*** Opening of Dataset content ***
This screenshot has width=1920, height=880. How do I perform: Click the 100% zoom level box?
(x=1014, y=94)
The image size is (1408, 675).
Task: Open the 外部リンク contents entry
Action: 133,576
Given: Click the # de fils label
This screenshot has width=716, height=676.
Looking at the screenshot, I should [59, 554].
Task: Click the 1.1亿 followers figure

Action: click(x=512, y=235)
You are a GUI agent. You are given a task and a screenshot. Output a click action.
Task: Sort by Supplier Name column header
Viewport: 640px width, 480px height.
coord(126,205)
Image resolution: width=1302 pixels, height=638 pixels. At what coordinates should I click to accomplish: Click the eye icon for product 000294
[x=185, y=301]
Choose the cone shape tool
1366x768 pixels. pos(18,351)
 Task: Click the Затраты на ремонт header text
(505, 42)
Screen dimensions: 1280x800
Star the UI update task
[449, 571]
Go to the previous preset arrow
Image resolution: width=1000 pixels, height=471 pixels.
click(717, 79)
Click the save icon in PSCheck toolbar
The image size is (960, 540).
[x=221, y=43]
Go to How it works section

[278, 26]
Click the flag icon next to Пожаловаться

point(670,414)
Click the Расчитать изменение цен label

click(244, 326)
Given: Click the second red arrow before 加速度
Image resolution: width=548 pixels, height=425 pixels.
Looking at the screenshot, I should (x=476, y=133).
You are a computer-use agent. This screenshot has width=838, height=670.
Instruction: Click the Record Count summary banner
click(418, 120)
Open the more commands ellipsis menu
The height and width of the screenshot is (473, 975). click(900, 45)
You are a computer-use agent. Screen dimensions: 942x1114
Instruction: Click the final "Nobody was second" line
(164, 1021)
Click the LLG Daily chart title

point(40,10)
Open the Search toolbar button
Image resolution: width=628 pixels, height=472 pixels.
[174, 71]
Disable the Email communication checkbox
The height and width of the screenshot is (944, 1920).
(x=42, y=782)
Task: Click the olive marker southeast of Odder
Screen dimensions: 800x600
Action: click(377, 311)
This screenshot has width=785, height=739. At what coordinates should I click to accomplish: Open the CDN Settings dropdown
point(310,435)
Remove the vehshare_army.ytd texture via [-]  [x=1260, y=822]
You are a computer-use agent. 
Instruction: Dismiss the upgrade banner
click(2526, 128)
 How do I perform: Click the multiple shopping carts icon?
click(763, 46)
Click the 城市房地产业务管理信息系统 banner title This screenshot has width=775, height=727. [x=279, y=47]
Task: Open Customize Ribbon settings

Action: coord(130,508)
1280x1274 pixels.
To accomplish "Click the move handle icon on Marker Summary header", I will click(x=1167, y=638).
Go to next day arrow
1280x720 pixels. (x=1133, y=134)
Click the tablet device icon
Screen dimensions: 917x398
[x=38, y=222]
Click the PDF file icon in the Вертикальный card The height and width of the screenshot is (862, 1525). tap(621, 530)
*** Close of Dataset content ***
# Task statement:
Using the records above, copy all lines that include the word "toolbar".

# Solution:
Click the save icon in PSCheck toolbar
Open the Search toolbar button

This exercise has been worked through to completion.